Noch scheint aber die Zustimmung in der Bevölkerung für den Machterhalt zu reichen. Beim letzten Bundesparteitag in Leipzig vom 13. bis zum 15. November 2011 gab es im Gegensatz zum Vorfeld des Bundesparteitages 2010 in Karlsruhe keinen Widerstand gegen Bundeskanzlerin Angela Merkel und ihre allgemeine Linie. Die „Frankfurter Allgemeine Zeitung“ betitelte am 16. November 2011 ihren Hauptkommentar über die CDU-Veranstaltung sarkastisch mit „Die befriedete Partei“ und kommentierte: „Angela Merkel kann mit dem Verlauf dieses Parteitages in Leipzig zufrieden sein.
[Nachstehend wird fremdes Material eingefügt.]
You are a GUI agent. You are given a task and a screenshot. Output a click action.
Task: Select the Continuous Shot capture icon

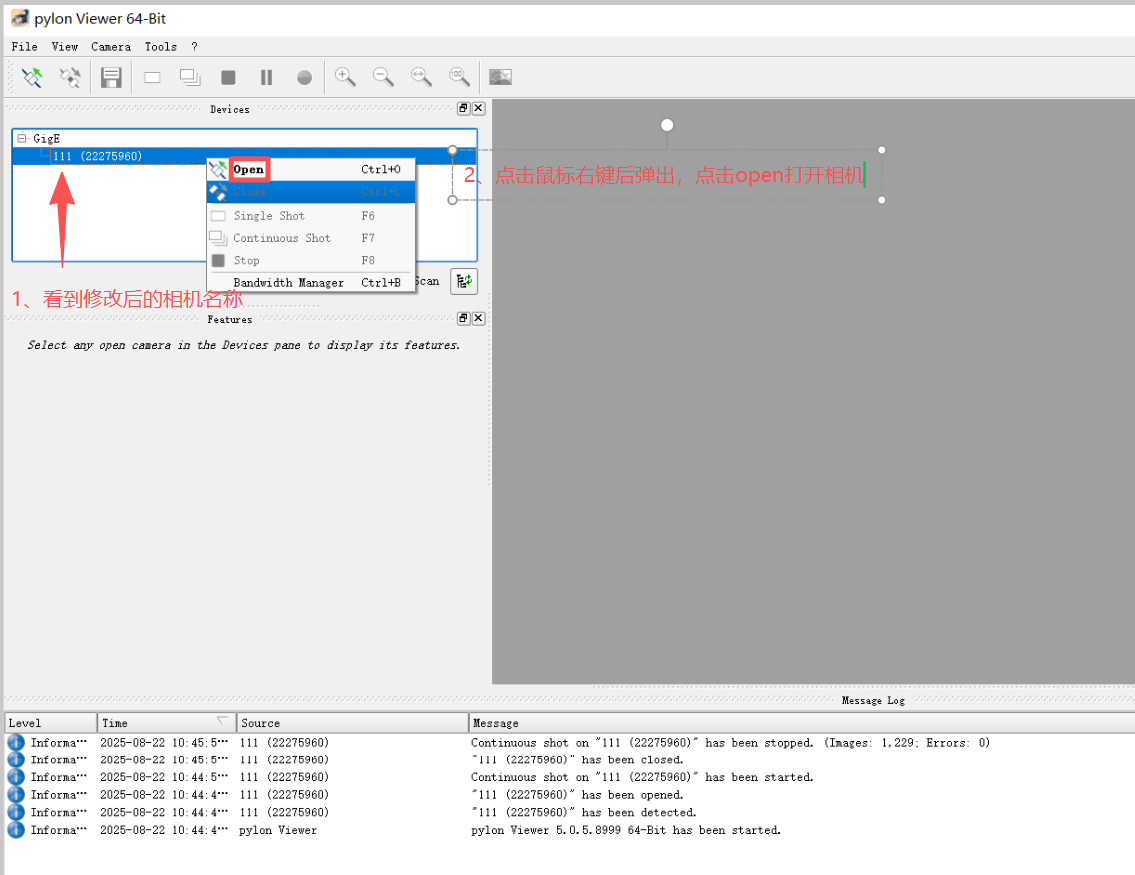point(189,77)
Für die CDU katastrophale Wahlergebnisse hatte es in diesem Jahr gegeben: Verlust der Regierungsmacht in Hamburg und Baden-Württemberg. In Leipzig wurden sie nicht debattiert. Kursänderungen hatte es gegeben: Abschaffung der Wehrpflicht, Ausstieg aus der friedlichen Nutzung der Atomenergie. Sie führten nicht zu Grundsatzdebatten über ihren Politikstil, über das Verhältnis zwischen Parteispitze und CDU-Untergliederungen.“
Bis zu den nächsten Wahlen fehlen noch über zwei Jahre, was in der Politik eine Ewigkeit ist, vor allem in unserer unstabilen Zeit. Größter Unsicherheitsfaktor ist der Niedergang der liberalen Partei, der FDP, Koalitionspartner der Union. Für Angela Merkel ist das ideologisch kein Problem, da sie ohnehin lieber mit der SPD koalieren würde. Doch das ginge nur dann, wenn eine rot-grüne Regierung rechnerisch nicht zustande kommen kann. Doch aufgrund der Gefahr, den liberalen Koalitionspartner zu verlieren, ist die Neigung, „grüne“ Positionen einzunehmen, die gegenwärtig als populär angesehen werden, sehr stark geworden. Selbstverständlich führt das zu einem weiteren Verlust an christlichem Profil.
Ob und wie die Christdemokratie überleben wird, ist heute kaum vorherzusehen. Wer die deutsche Geschichte kennt, weiß aber, dass hier christliche Werte und Prinzipien immer eine bedeutende Rolle im politischen Leben gespielt haben, selbst in den größten Krisen und Umbruchzeiten. Es ist kaum vorstellbar, dass das Christentum in Zukunft keine oder nur eine geringe Rolle spielen wird, zu tief liegen hier seine Wurzeln. Ob aber die CDU den Erwartungen der Menschen entsprechen wird, ist eine andere Frage.